**Using the information:**
(1) In the essay about the wild fox koan below, how many lifetimes does the monk spend as a wild fox?
(2) Pick up the essay about the wild fox koan, given below before the records, at the point after its final sentence and keep writing it.

**Exercise passage:**
+===+
Jenshi chuan, T'ang folktale
Jesse, the buddhist santa cruz therapist, listens and reflects. She helps to pan for gold. All the nuggets say: time to go. Time from the administration dungeon, a profession I no longer fathom, the classroom, students I love. Time to seek integration. Why, why do I linger? She listens. At the end of our last session, she is quite still. She leans back, then forward. She says, "do not become the fox." I nod and shift on the soft couch, not quite comprehending. The room is warm and dark. I check the lithograph of birds above her head.
I imagine Kitsune no Yomeiri, the eerie fox wedding in Japanese filmmaker Akira Kurasawa's film Dreams. No, not that fox. She means the wild fox, the fox of fools. The monk who becomes a wild fox for 500 lifetimes because he mistakes the question of cause and effect. I don't know this fox, or how to follow the warning: Take Notice. I google wild fox koan and find Japanese Zen master Dōgen Zenji's wild fox koan.
+===+
**Raw data:**
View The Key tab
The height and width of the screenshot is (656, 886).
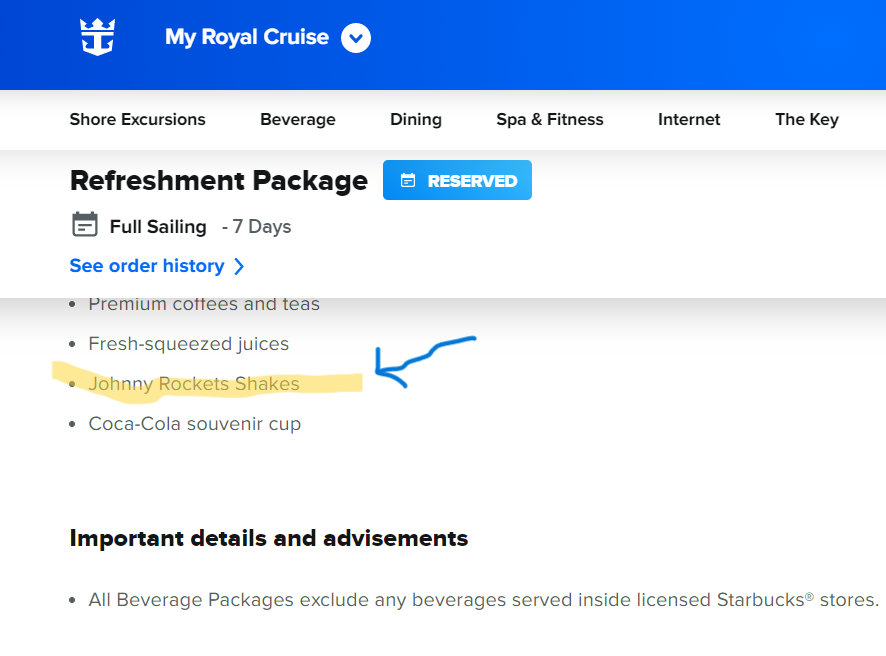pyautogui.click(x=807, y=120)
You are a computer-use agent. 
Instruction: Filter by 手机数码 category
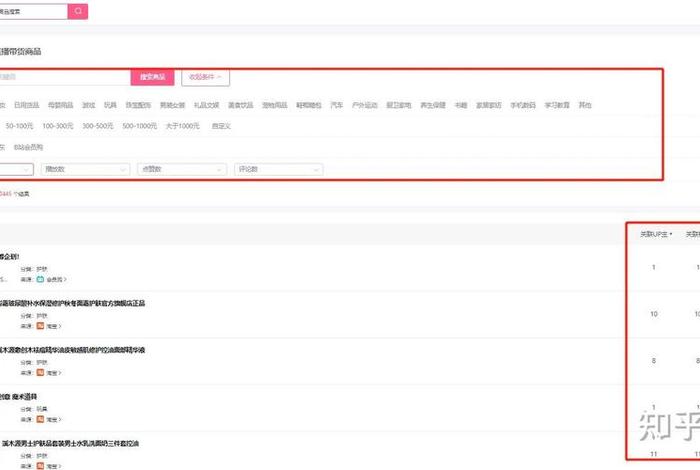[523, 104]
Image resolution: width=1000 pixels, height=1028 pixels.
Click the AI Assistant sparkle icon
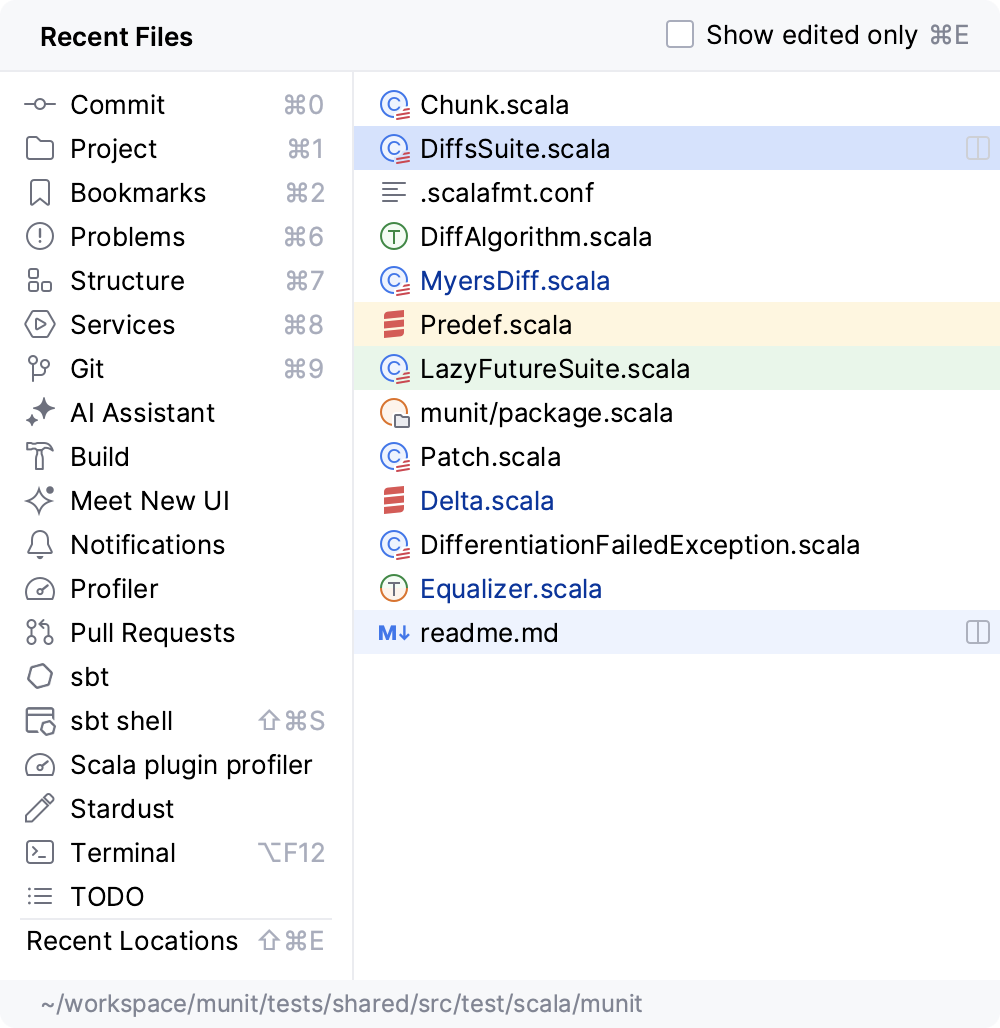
+===+
**Answers to the exercises:**
(1) 500 lifetimes.

(2)
When Zen Master Daichi of Hyakujo-zan mountain in Koshu gives a dharma talk, he sees an old man is along with the monks. The old man usually vanishes when the talk is over, but one night he does not leave. Master Daichi asks who he is. The old man says "I am not a person. I have been a wild fox for five hundred lives. In the era of Kasyapa Buddha when I was here, a practitioner asked me, ‘Do even people in the state of great practice fall into cause and effect, or not?’ I answered, 'No'. And that is when it occurred. Please, Master, say for me a word of transformation. I long to be rid of the body of a wild fox." When Master Daichi replies "Do not be unclear about cause and effect," the old man is relieved, and then asks for a monk's funeral. The next day, Master Daichi leads the monks to the foot of a rock on the mountain behind the temple, and picking out a dead fox with a stick, they cremate it according to the formal method.
There are countless Ch'an/Zen medieval commentaries on the wild fox koan. Dogen offers several treatises on Hyakujo and the Wild Fox. He first gives a conventional interpretation of the koan, but towards the end of his life, he shifts towards a more imaginative and supernatural interpretation. Why did Dogen change his tune?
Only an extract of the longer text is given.